Le dirigeant de la CGT, Bernard Thibault, a qualifié la fermeture de l’usine de « séisme » en disant à France Inter : « Je rappelle qu’il y a un an, nos représentants avaient déjà donné cette information. Sans doute que le contexte électoral ne se prêtait pas à la confirmation de ce séisme. » En d’autre termes, il y a un an, la CGT connaissait ces projets et savait qu’ils suscitaient une opposition massive qui aurait empêché PSA ou les principaux candidats présidentiels d’appuyer ouvertement ces coupes durant la campagne. Néanmoins, la CGT et les autres syndicats français ont accordé leur plein soutien à Hollande. La raison en est que les syndicats soutiennent les projets de fermeture d’usines et la réduction drastique des salaires des travailleurs et de leurs conditions de travail.

Le directeur industriel de PSA, Denis Martin, a dit à Reuters : « Des discussions avec les syndicats et des partenaires potentiels sont sur la ‘bonne voie’ » en ajoutant que « la production dépend maintenant des conditions qui renferment ‘les efforts que nous demandons de faire aux salariés’. »

L’annonce a été faite le lendemain de la « Conférence sociale » organisée par le gouvernement du Parti socialiste (PS) nouvellement élu avec les syndicats et les associations patronales. La conférence a accepté des mesures d’austérité réduisant drastiquement les dépenses publiques, les salaires et les emplois en faveur des grosses entreprises. Hollande a clairement fait comprendre qu’il était déterminé à encourager la compétitivité française en réduisant massivement les coûts de la main d’oeuvre. Les syndicats, qui avaient ouvertement soutenu François Hollande durant l’élection présidentielle, ont félicité la Conférence sociale en approuvant les coupes anti-classe ouvrière du PS. (Voir : « France: La Conférence sociale expose les grandes lignes des attaques massives contre la classe ouvrière »)

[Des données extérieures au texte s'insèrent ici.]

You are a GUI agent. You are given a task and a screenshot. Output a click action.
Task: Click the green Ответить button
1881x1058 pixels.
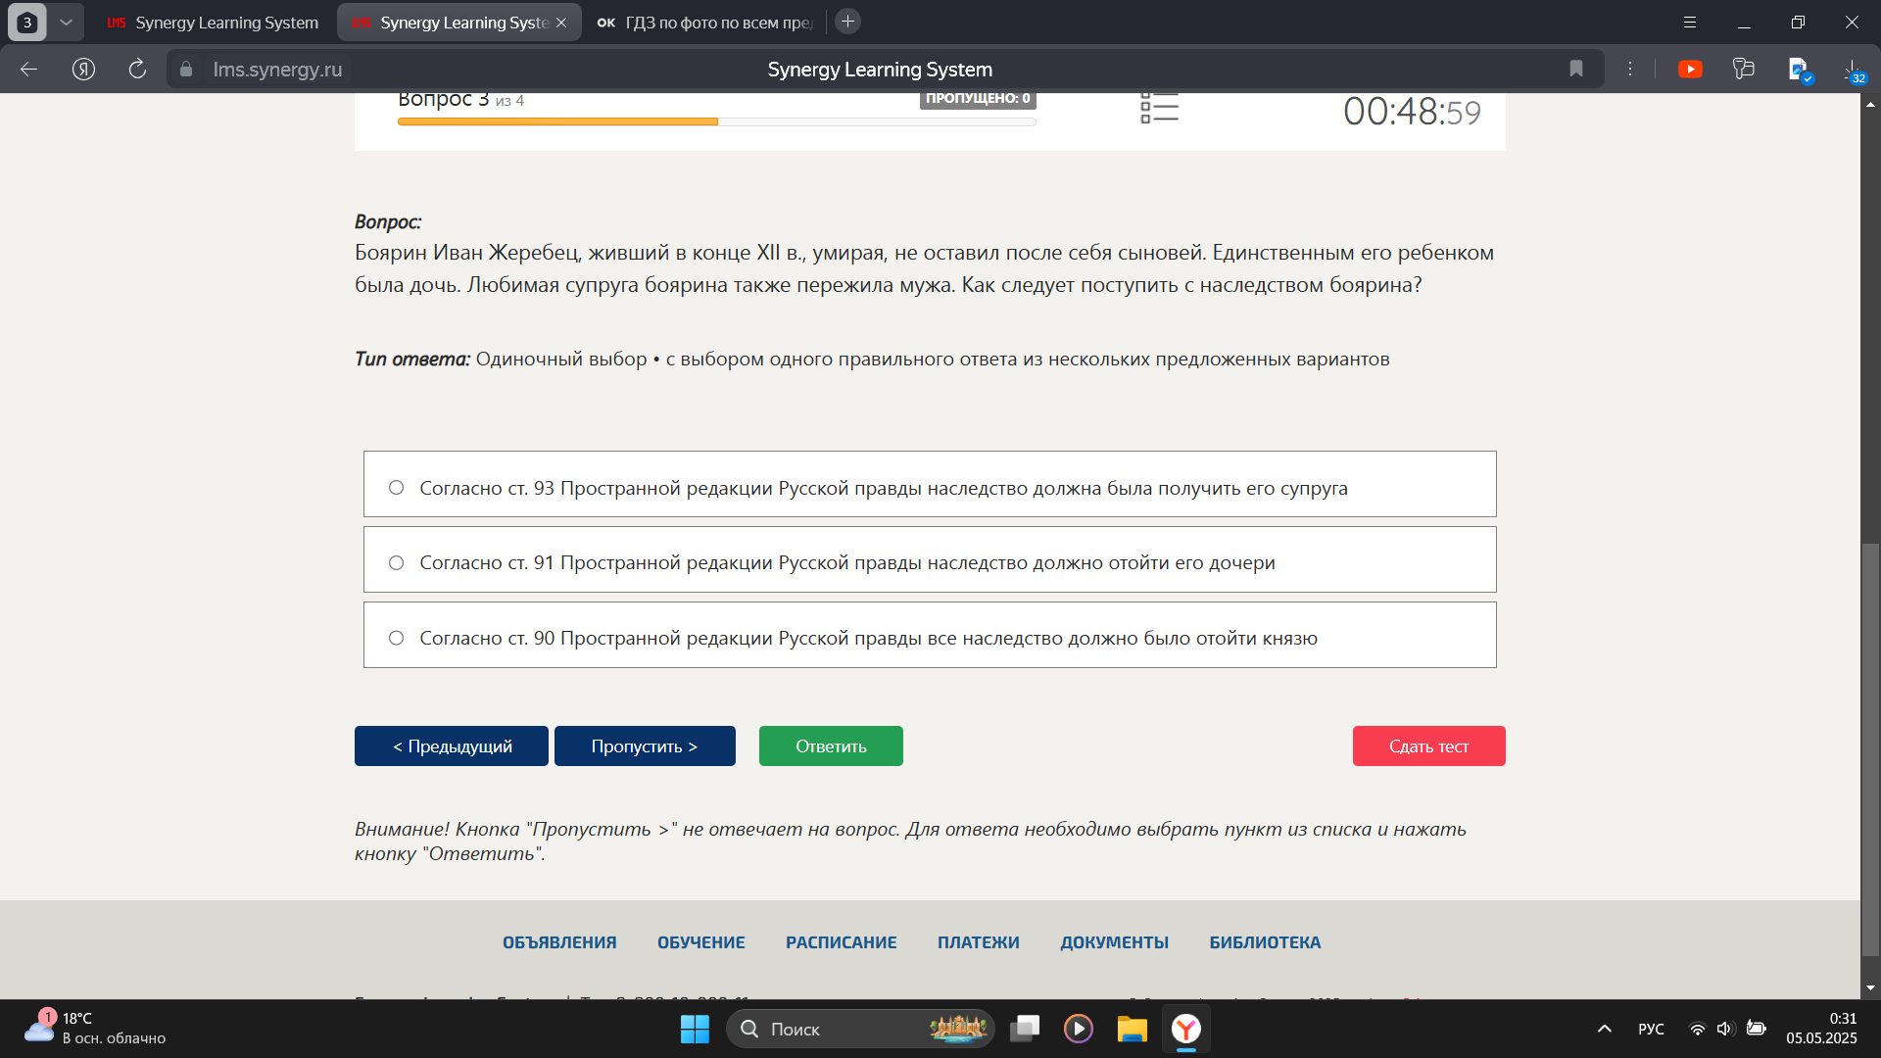click(831, 746)
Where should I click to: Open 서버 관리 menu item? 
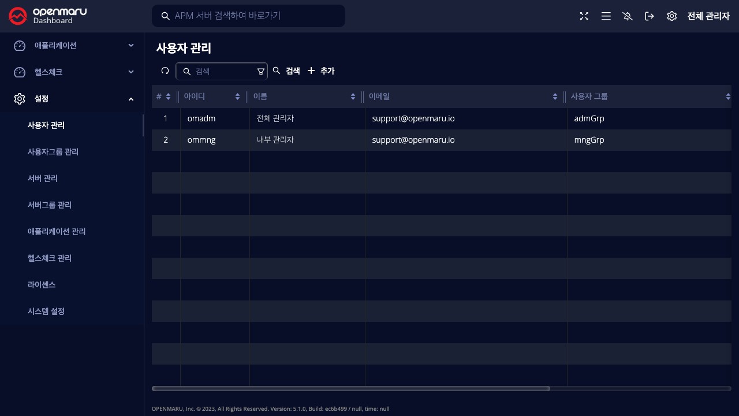(x=43, y=179)
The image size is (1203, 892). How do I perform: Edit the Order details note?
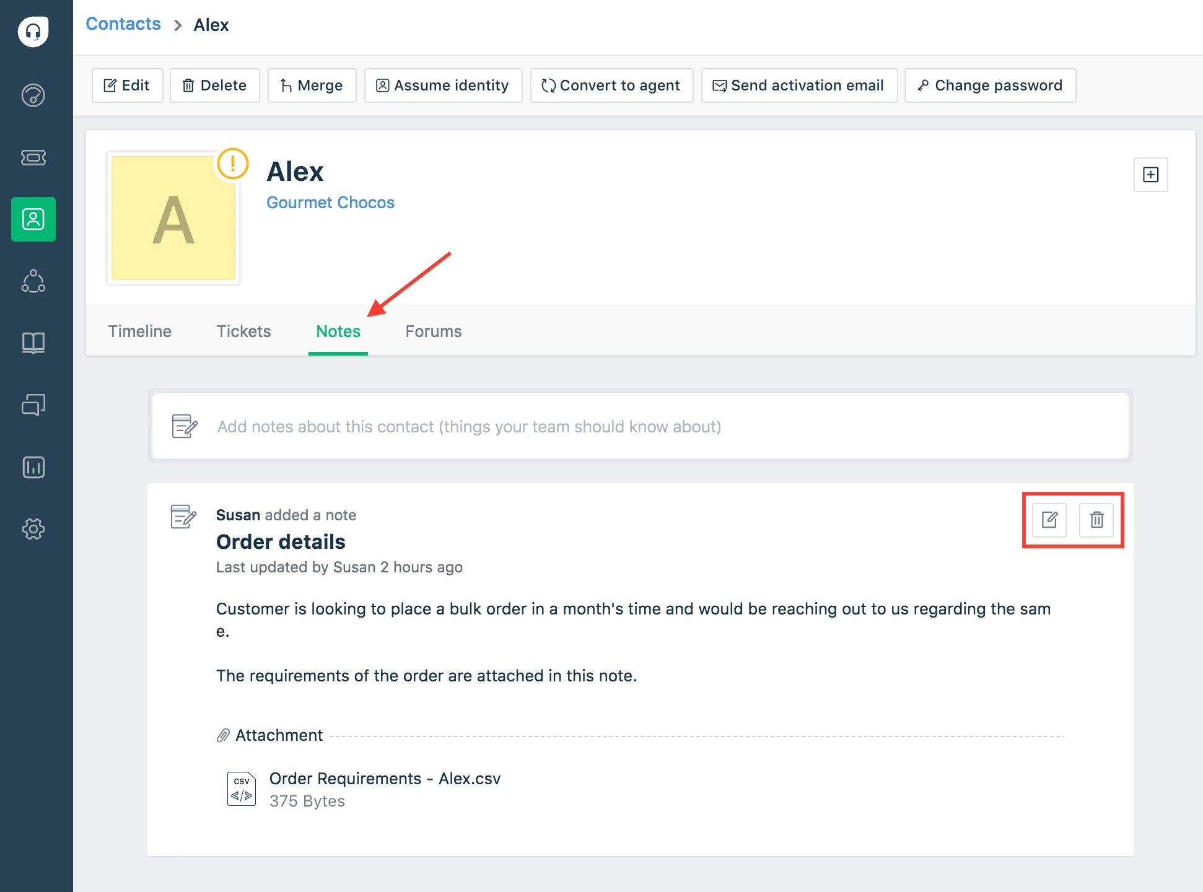click(x=1049, y=520)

Le gouvernement PS a approuvé la fermeture de l’usine, appelant à la direction à collaborer avec les syndicats afin de trouver une solution. Le premier ministre, Jean-Marc Ayrault, a demandé à la direction de PSA d’« engager sans délai une concertation exemplaire, loyale et responsable avec les partenaires sociaux afin que toutes les alternatives que pourraient proposer les représentants des salariés et leurs experts puissent être étudiées et discutées, avec comme objectifs premiers la préservation durable de l’emploi et le maintien d’une activité industrielle sur tous les sites français. »

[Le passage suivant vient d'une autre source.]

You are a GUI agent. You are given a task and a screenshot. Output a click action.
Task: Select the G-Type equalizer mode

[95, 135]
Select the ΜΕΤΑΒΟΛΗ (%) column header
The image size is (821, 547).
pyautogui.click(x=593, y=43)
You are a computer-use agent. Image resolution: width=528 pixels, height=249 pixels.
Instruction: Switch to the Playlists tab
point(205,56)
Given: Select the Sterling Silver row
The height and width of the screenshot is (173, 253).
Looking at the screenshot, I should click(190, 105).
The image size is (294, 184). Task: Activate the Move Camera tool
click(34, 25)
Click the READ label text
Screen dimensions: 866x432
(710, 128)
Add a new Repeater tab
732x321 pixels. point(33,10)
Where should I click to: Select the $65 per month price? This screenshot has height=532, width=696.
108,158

Entre-temps, le gouvernement s’apprête à octroyer une nouvelle aide publique aux constructeurs automobile pour stimuler les profits alors qu’ils réduisent les emplois, les salaires et les prestations sociales. Ayrault a dit que les mesures pour le financement des constructeurs automobiles seraient présentées au conseil des ministres le 25 juillet. La fermeture de l’usine et les suppressions d’emplois ont lieu après que PSA a fusionné en mars avec le constructeur automobile américain General Motors (GM). La fusion entre les deux groupes vise à imposer aux travailleurs français de l’automobile les fortes baisses de salaires et les considérables suppressions d’emplois que GM et le syndicat United Auto Workers (UAW) ont imposées aux travailleurs américains de l’automobile.

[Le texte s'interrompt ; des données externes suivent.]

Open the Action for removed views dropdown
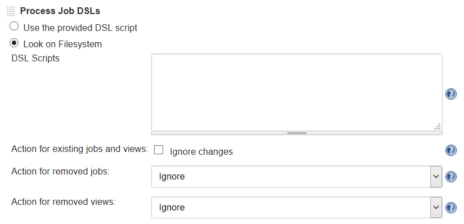The width and height of the screenshot is (464, 224). coord(297,208)
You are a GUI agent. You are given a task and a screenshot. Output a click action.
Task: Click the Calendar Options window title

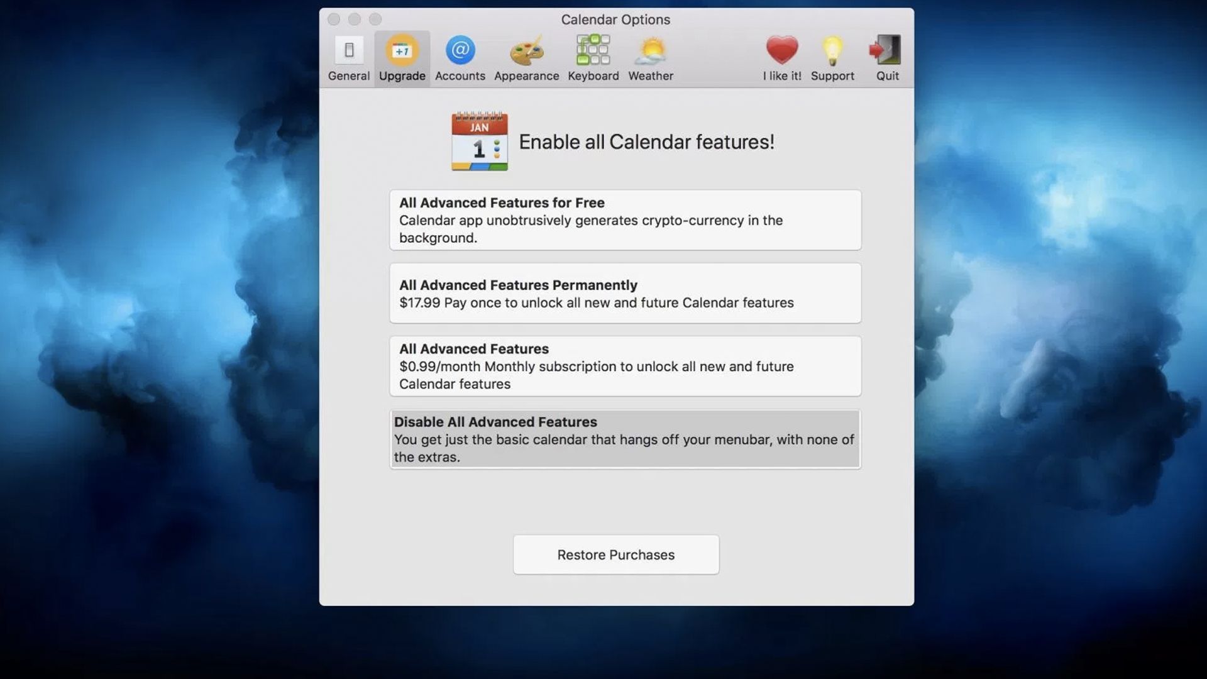pyautogui.click(x=615, y=19)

En 2009, le gouvernement Obama avait déclaré GM et Chrysler en faillite, permettant à ces entreprises d’appliquer des mesures de réduction des coûts – fermetures d’usines, baisse de 50 pour cent des salaires pour tous les salariés nouvellement embauchés, ainsi que des réductions des soins de santé et des allocations retraite. Les constructeurs automobiles français veulent imposer des mesures identiques. Le président de l’UAW, Bob King, a été élu, avec le soutien du syndicat allemand IG Metall, au conseil de surveillance d’Opel pour superviser les attaques contre les travailleurs de GM en Europe. GM a déjà fermé son usine Opel à Anvers, en Belgique, en licenciant 2.500 travailleurs. Ils menacent à présent d’arrêter leurs usines à Bochum, en Allemagne (3.100 emplois) et à Ellesmere Port (2.100 emplois) en Angleterre.

Ceci souligne le fait que la lutte contre les fermetures d’usine et les suppressions d’emplois ne peut se faire qu’indépendamment des syndicats qui soutiennent politiquement le gouvernement Hollande alors que celui-ci supervise les attaques continues contre les travailleurs chez PSA et contre l’ensemble de la classe ouvrière.